The main problem is Alsareth. I applaud the author for addressing the issue of a female magician, but she really is a dull character, too dull to sustain the story. She dithers and drifts, and then is irresistibly drawn to the enemy after a single glance (oh dear), after which she interferes with her father's sensible course of action because she's in lurve (oh dear, oh dear, oh dear). I'd like to slap her, but I don't think it would do any good. She's hopeless. Now, it turns out that she does have a cunning plan to convert the arrogant and fanatical Qintal to Shaihen values, but how much of this is devious political manoeuvring and how much is motivated by self-interest and lurve is unclear to me. I just don't like her much. Some of her interactions with Qintal had a certain spark, but beyond that she seemed rather flat. I felt that as the magician, she should be living in Shehaios instead of tinkering in her father's political world. Ditto Sheldo (who is the king, after all). In fact, I'm not quite sure why anyone from Shehaios is in Qivor (apart from Caras). Qintal himself turns out to be a much more interesting character, and the clash of cultures when the arrogant merescaii warrior strides into Shehaios is the best part of the book. More Shehaios and more Qintal would have improved things no end.

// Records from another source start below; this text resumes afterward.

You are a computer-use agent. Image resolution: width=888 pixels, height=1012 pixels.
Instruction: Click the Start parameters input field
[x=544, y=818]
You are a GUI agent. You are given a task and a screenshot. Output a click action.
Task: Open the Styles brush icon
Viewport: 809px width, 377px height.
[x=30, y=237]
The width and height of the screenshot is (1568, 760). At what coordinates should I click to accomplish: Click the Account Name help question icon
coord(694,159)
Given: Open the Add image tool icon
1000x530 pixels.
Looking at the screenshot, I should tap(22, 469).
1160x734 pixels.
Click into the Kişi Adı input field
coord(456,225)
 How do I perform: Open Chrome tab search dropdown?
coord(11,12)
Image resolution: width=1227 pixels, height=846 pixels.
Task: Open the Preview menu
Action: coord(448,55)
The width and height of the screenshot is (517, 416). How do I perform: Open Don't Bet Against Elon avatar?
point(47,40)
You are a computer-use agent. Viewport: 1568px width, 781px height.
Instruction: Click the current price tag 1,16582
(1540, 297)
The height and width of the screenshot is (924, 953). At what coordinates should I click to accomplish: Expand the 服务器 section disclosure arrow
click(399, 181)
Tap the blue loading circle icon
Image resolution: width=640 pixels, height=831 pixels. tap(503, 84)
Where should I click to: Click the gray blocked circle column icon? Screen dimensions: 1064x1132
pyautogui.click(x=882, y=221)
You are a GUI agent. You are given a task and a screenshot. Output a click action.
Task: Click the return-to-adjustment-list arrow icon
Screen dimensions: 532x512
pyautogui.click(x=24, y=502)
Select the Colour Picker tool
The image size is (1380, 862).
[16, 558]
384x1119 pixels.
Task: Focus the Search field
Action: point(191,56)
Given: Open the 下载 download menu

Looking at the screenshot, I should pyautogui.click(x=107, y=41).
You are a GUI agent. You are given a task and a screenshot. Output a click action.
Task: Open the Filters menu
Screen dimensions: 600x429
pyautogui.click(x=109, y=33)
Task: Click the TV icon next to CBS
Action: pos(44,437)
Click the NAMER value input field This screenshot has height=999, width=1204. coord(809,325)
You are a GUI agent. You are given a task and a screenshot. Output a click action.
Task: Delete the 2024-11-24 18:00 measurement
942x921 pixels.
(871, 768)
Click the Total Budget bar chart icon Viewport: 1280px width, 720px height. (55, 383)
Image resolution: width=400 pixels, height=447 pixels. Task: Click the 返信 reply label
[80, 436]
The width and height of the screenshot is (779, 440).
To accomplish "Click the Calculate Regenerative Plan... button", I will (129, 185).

It's not that this is a bad book, at all. It is just the comparison with the first two that makes it seem weak. The first book had a light, fey touch (with dragons, unicorns and a phoenix), a terrific plot and lots of humour. The second book was much darker, but everything followed logically and the disintegration of the charismatic Kierce was fascinating. This book feels more lightweight. The setting is less interesting, the characters are mostly rather dull and the plot, while having a fair amount of action, feels trivial - tribal unrest in an Imperial city doesn't compare with a people fighting overwhelming odds in a desperate battle to keep themselves and their culture alive. We are on the wrong side now, as it were - this story is mostly told from the Imperial side, and we never quite develop the same sympathy for the downtrodden ascaii or the angry merescaii.

Even the magic is more perfunctory here, merely a convenient plot device. It is rather cool that Alsareth's magic is different from Kierce's - that seems logical to me - and I like that she sees people in colours, which explains why she's drawn to the passionate Qintal, whose energy transforms into particularly vivid colours. But the haziness of her ability to read minds also gives her less clarity as a character - she too is slightly fuzzy and wishy-washy. I am not at all clear why Kierce gave his cloak to Aruanth and his staff to Sheldo - maybe I missed something, but I didn't notice either an explanation or a purpose for this. Either way, this too would tend to diminish Alsareth's ability, I would have thought.

To be honest, the first two books worked very well as a duology. This one feels as if it was bolted on afterwards simply in order to tie up a loose end or two. I understand that there is a further trilogy in the pipeline, set many centuries after these events, so it may be that some of this book is actually setup for the later works - Aruath, in particular, may be important in some way, as the epilogue hints. Nevertheless, this is a perfectly readable story, and is, in many ways, very well crafted, with a number of events and characters from the earlier books turning out to be significant here. The author is brilliant at carrying these many threads from book to book. And the humour is back. I am torn between three and four stars, but I'll be generous.

[Edit: October 2012. It appears that the author has been swept into an outbreak of Real Life (tm). I can only hope that she will eventually get back to the writing. Fortunately, the first three Shehaios books remain available from Amazon.]